Özel şöyle devam etti:
"Demiştim ki ‘şehit ailelerinin gözünün içine bakamayacağımız bir işin içinde olmamamız lazım.’ Sırrı Süreyya Önder de ‘Bazen şehidin anasının gözüne bugün bakamazsın ama yarın öbür gün diğer çocuğu yaşadığı zaman o senin gözünün içine bakar gelir sarılır’ demişti.
"Bugün bu iş toplumsal mutabakatla çözülsün, bundan bütün Türkiye karlı çıkar. Burada yanlış hesap şu; iktidar medyasında kendince bir bayram havası var, meseleyi kendilerince meselenin kahramanları var. Yav kardeşim bu mesele başarıya ulaştıktan sonra millet kimi takdir edecekse eder ama algı operasyonlarıyla yanlış yapılmasın. Elbette ki bundan önce müzakereler yapılmıştır bundan daha normal bir şey yok ama bugün silahların bırakılacağı ilan edildiği ilk günden ilk düğmeyi yanlış iliklemenin peşindeyiz. Bunlar yanlış!

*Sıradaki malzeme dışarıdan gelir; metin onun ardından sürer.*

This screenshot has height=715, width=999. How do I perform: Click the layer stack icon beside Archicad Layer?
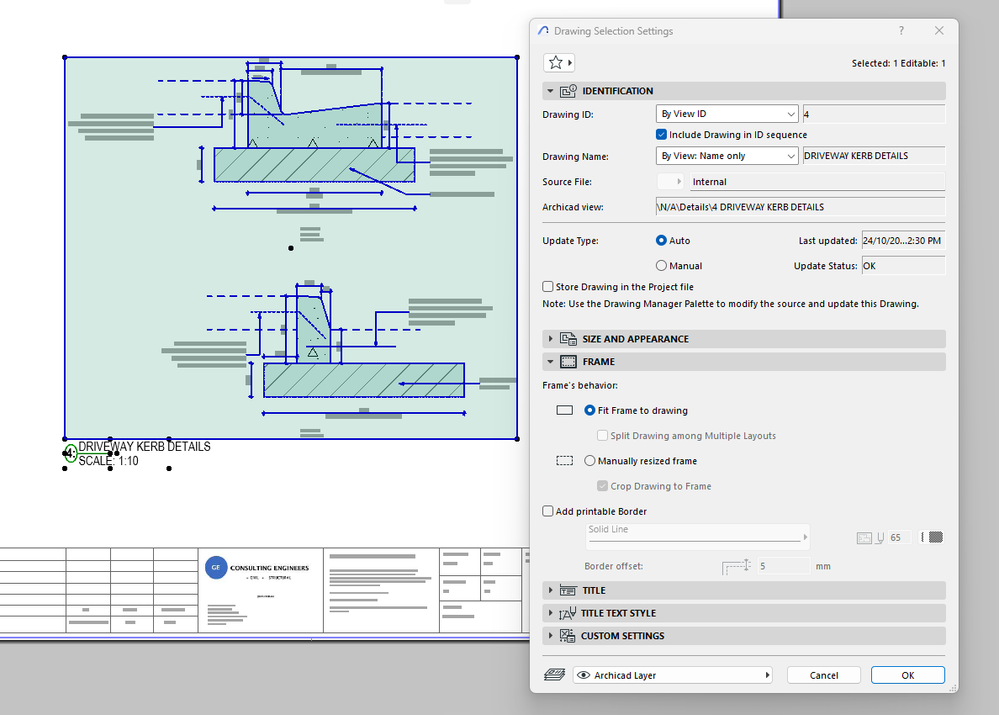[x=553, y=675]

"Bizim çizdiğimiz çerçeve u meclis başkanının inisiyatif alması doğru olur mutlaka bir hazırlık komisyonu davet edilerek, herkesin sandalyesi olsun görüşleri alınmalı. Bizim 10 kişilik bir komisyonumuz var."
"GİZLİ ANLAŞMA, ANAYASA PAZARLIĞI" İDDİALARI
Kamuoyunda yeni açılım sürecine ilişkin şeffaflık tartışmaları devam ederken, terör örgütüyle gizli anlaşma ve DEM Parti ile anayasa pazarlığı iddiaları da gündemdeki yerini koruyor. Konuyla ilgili konuşan CHP lideri Özel, "Ben Sırrı Bey sorduğumda 'Gizli bir anlaşma bir anayasa pazarlığı bize soracağınıza küfredin' demişti. Rahmetlinin net bir kefaretinin olduğu yerde bir şey söyleyemem ama olursa yarın biz orada olmayız" dedi.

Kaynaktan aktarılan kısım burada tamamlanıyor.